Ils ne sont venus qu’à deux, Rosemary, la chanteuse, et Stephan, le contrebassiste, mais ils parlent comme cinq. Ils s’interrompent, terminent les phrases de l’autre, rebondissent et digressent, suprêmement complices. Leur débit rapide tranche avec la lenteur de leur production: ils avaient mis dix ans à accoucher de leur premier album, le second a vu le jour en avril dernier seulement, quatre ans plus tard, mûr d’une tournée de deux ans autour du monde. Voyage sur leur territoire…
UN AIR DE FAMILLE
«A l’âge de 2 ans, notre guitariste et notre harmoniciste se sont rencontrés dans un bac à sable sur une île au milieu de Paris.
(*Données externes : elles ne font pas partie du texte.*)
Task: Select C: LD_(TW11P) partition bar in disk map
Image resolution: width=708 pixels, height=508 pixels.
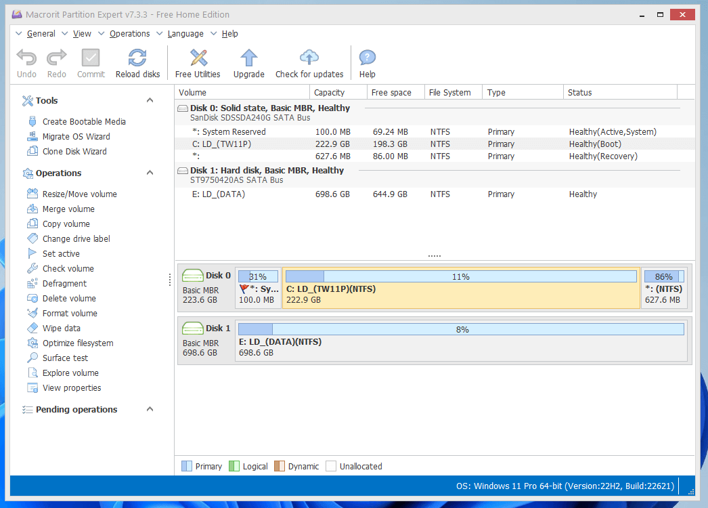Action: click(460, 289)

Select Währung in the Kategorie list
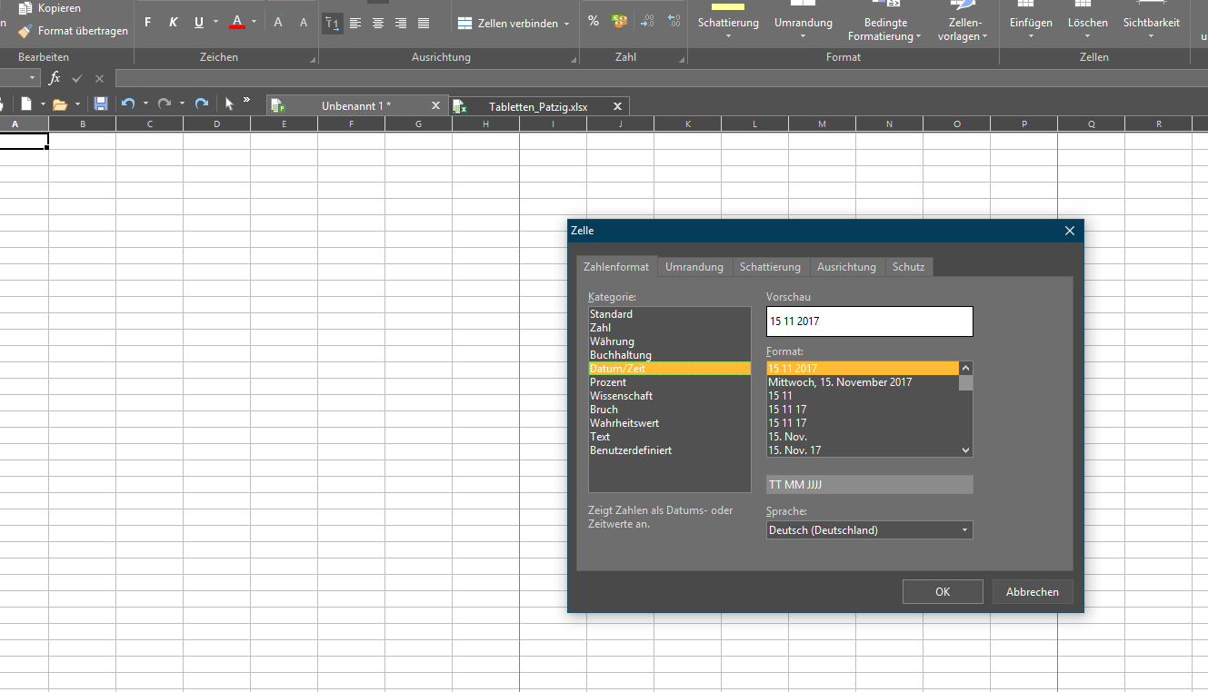pos(612,341)
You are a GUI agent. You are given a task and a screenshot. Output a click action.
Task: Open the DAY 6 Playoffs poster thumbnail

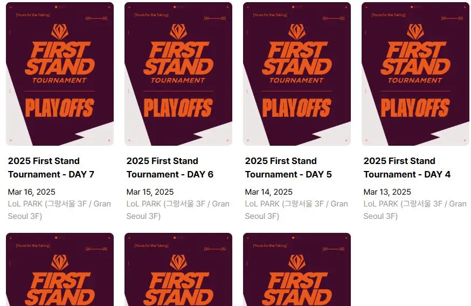pyautogui.click(x=178, y=74)
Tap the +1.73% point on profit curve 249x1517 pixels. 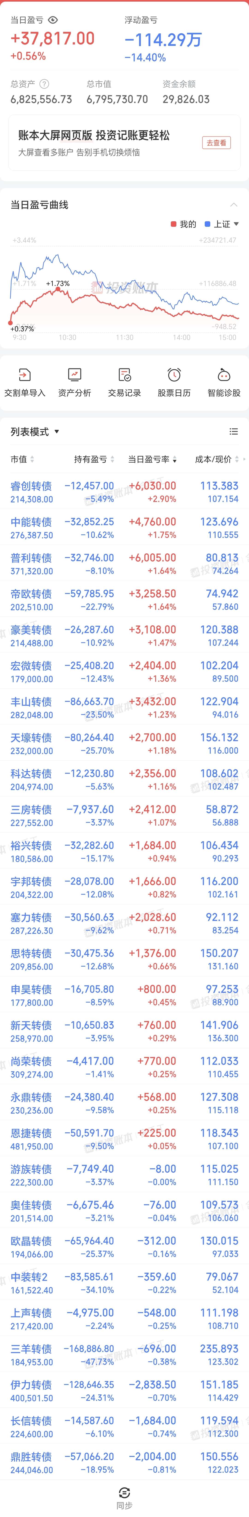[58, 283]
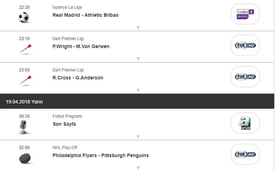
Task: Open Fox Sports HD logo for R.Cross match
Action: coord(245,77)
La famille s’est ensuite élargie au gré des rencontres. On a en commun le fait d’être tous des enfants d’expatriés, avec un ou deux parents américains. On a grandi avec leurs souvenirs d’une Amérique qui n’existe plus. Et c’est peut-être le fait de vivre en permanence entre deux mondes, deux cultures et deux langues, au minimum, qui nous a connectés. Aujourd’hui, on est une famille, un groupe sans leader. Musicalement, on déteste se définir. A part pour dire que nous sommes attachés à un son acoustique et organique, vivant.»
ON THE ROAD
«Jamais nous n’aurions pu imaginer que la tournée prendrait deux ans. Elle nous a dépassés, et de loin. On s’est rendu compte qu’il n’est pas si facile de revenir. Les propositions de concerts nous emmenaient toujours plus loin et c’était dur de résister à la curiosité de voir jusqu’où l’on pouvait aller. Du coup, on a tourné dans une vingtaine de pays: Australie, Japon, Taiwan, Hong Kong, Inde, Etats-Unis et toute l’Europe. Deux cents dates de concert par an, des allers et retours sans fin, comme un voyage dans l’espace, sans repères. C’était aussi et surtout une expérience humaine extrême.»
INFLUENCE D’AILLEURS
«Si l’Amérique fait partie de nos racines, la tournée nous a permis de ramener des sons d’ailleurs: l’harmonium de Bollywood, une guitare électrique pour enfant chinée en Suède, l’énergie de la musique réunionnaise. Dans le premier album, on fouinait dans notre cave pour trouver de quoi faire des sons: une valise, une machine à écrire… Sur la route, il a fallu trouver d’autres sources d’amusement. Cet album est moins créatif de ce côté, mais plus rythmique.»
LA PIÈCE EN MOINS
«The Missing Room, c’est du silence, de l’antimusique. C’est aussi le petit grain, la case en moins dans le cerveau. Ou alors la chanson fantôme: celle qui n’arrivera jamais à être complète, parce qu’il y manque un je-ne-sais-quoi d’imperceptible. Le titre fait aussi référence aux illustrations de Stephan, inspirées des films noirs, des contes de Grimm ou de Perrault. L’album est construit autour d’une plage vide. Comme une maison bâtie autour d’une pièce centrale mystérieuse qui pourtant influe sur tout le reste. Ça dit l’idée d’un monde qui gravite autour du vide.»
ALLO?
«Chaque chanson raconte une histoire différente qui pourrait être reliée aux autres. Le livret de l’album donne un indice, comme un story-board. Chacun y trouve le sens qu’il veut y donner: une histoire de vengeance ou une histoire d’amour et de vie. C’est marrant que vous n’ayez pu joindre personne en appelant le numéro sur la pochette: c’est pourtant une ligne indienne basée à Bombay!»
PARFUM DE SUISSE
Stéphane: «Ma famille vient de Vordemwald, à côté de Zurich. J’ai grandi en Suisse et fait mes études d’architecture au Tessin. A chaque fois que je reviens, je retrouve cette odeur particulière qu’on ne trouve qu’ici. Si l’on me bandait les yeux et qu’on me kidnappait, je saurais immédiatement où je suis. C’est une mémoire qui est là, dans la tête. Je me réjouis de revenir pour le Paléo.»